▸ Available records:
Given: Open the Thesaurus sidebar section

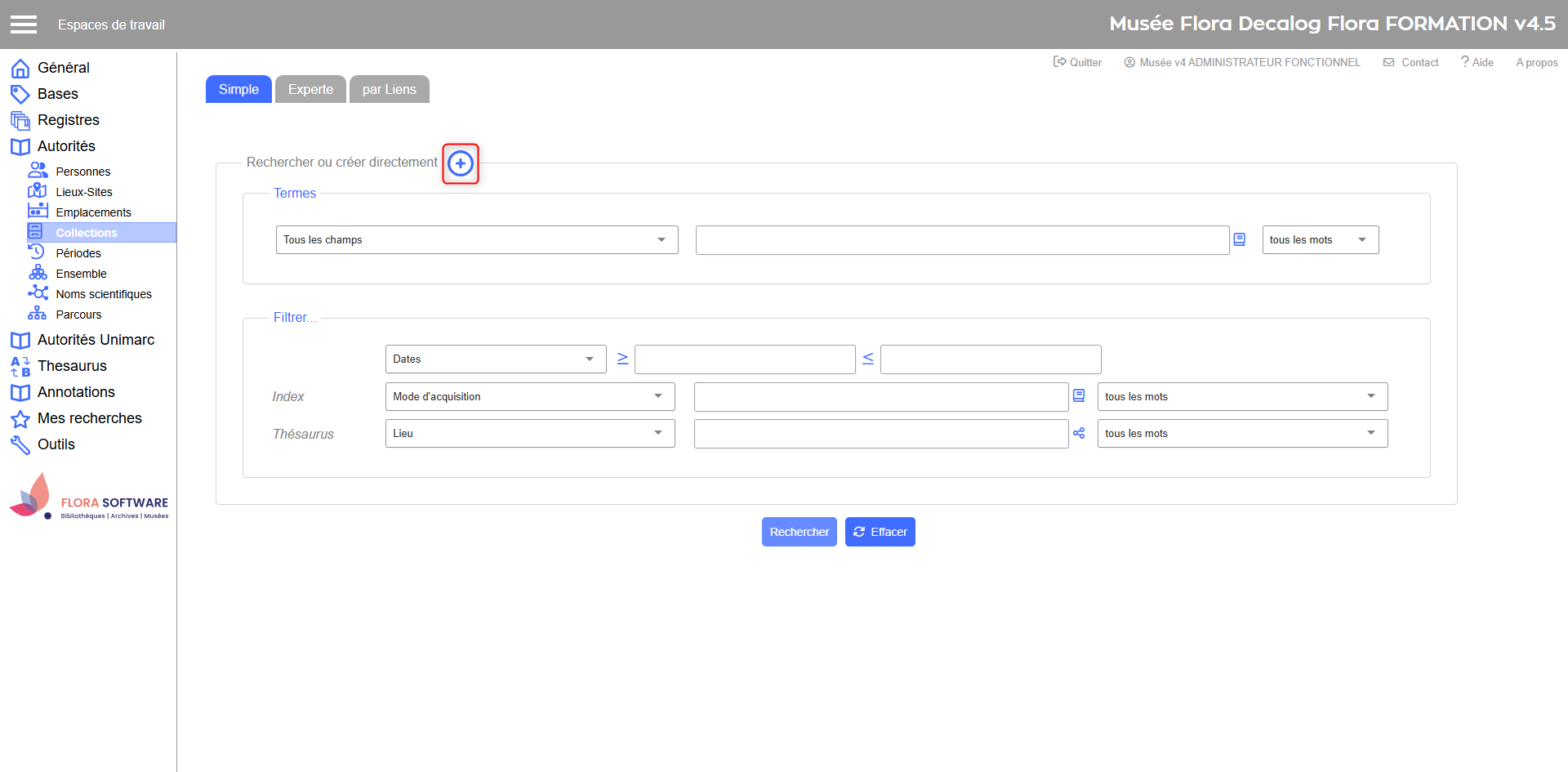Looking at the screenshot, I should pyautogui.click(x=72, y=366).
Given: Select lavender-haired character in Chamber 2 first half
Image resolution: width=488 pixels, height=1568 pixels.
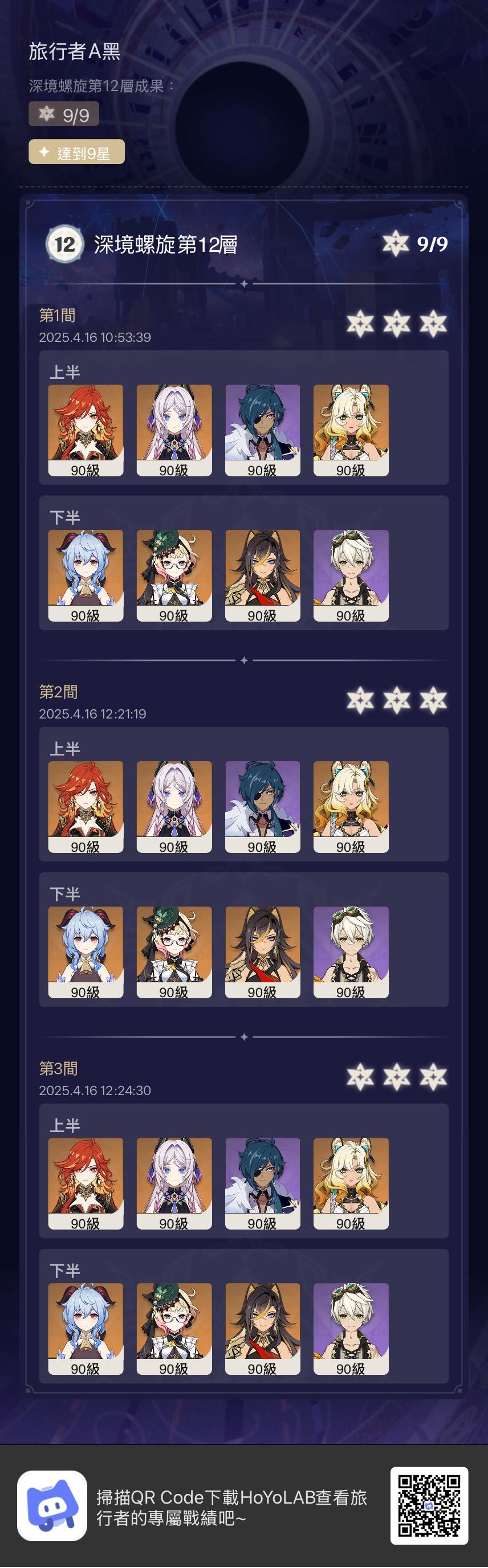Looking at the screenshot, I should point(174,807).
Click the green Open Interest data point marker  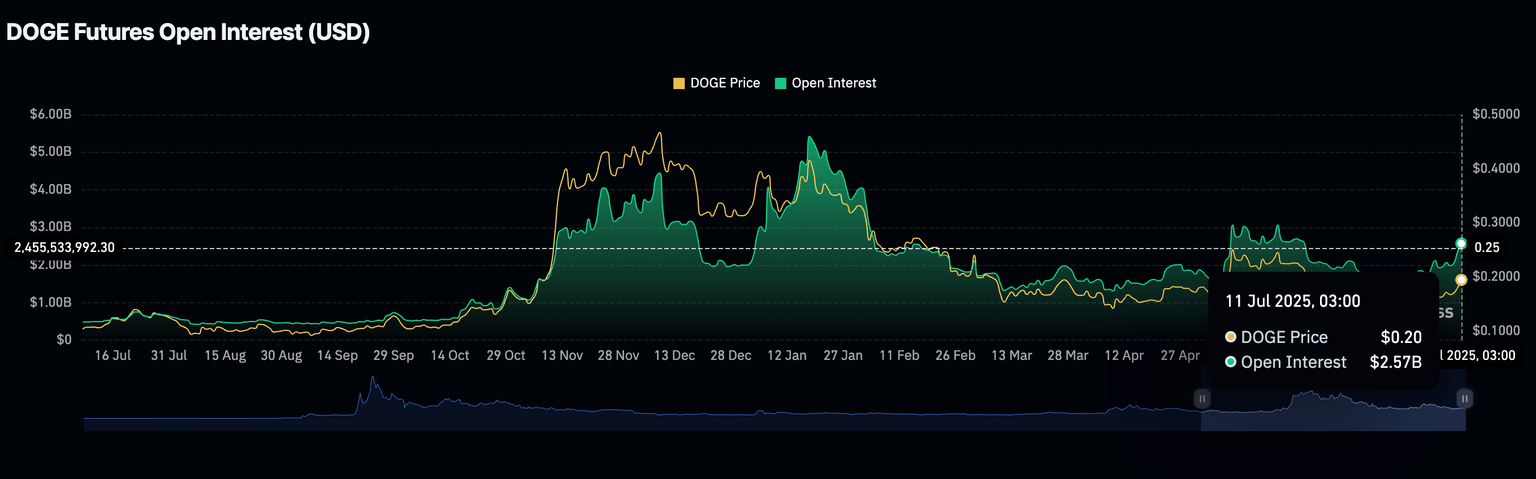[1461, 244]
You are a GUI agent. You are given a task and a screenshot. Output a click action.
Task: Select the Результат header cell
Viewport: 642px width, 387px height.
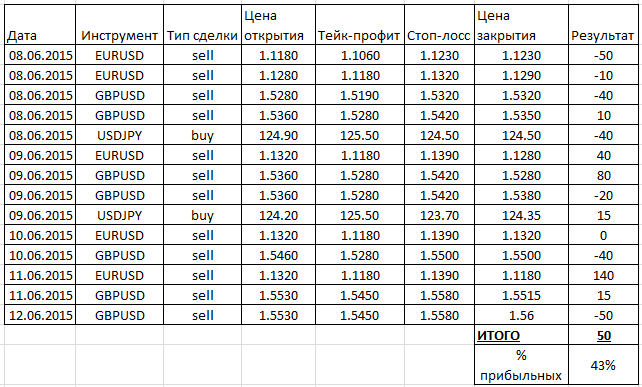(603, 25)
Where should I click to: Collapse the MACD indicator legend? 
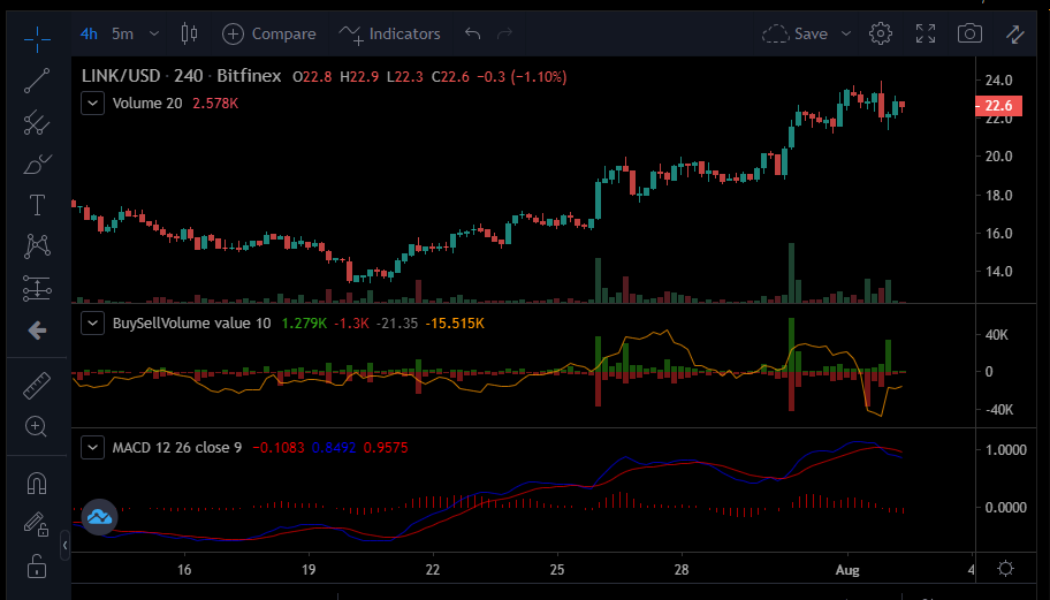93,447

---

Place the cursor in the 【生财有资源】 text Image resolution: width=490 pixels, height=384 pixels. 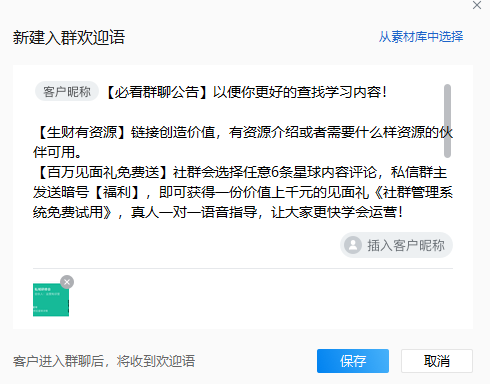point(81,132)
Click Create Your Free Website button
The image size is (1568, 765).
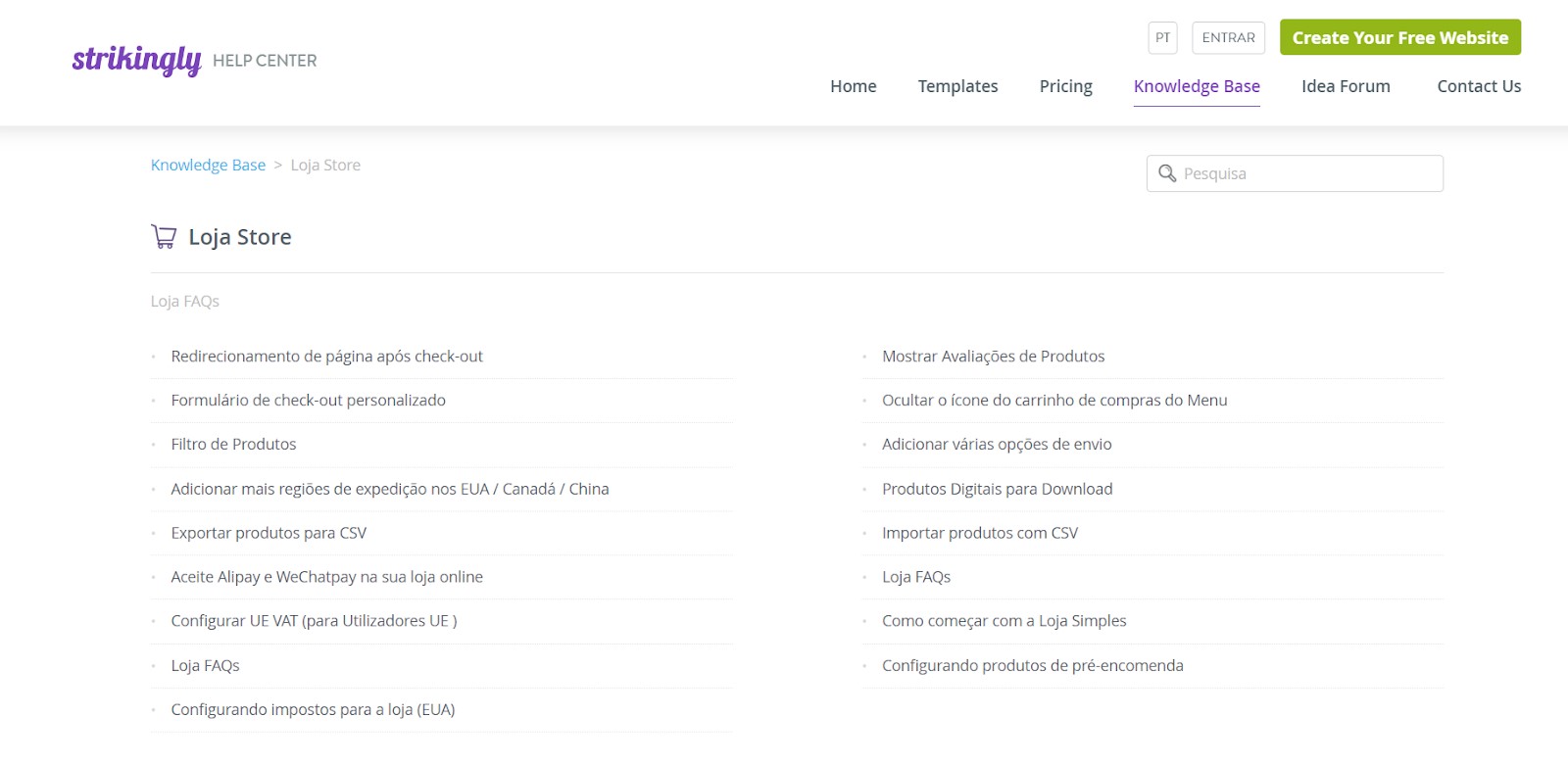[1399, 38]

▸ Problem: Each line above that contains the string "Select" should be copied.

▸ Exercise response:
Given: Select lavender-haired character in Chamber 2 first half
Task: Select the Результат header cell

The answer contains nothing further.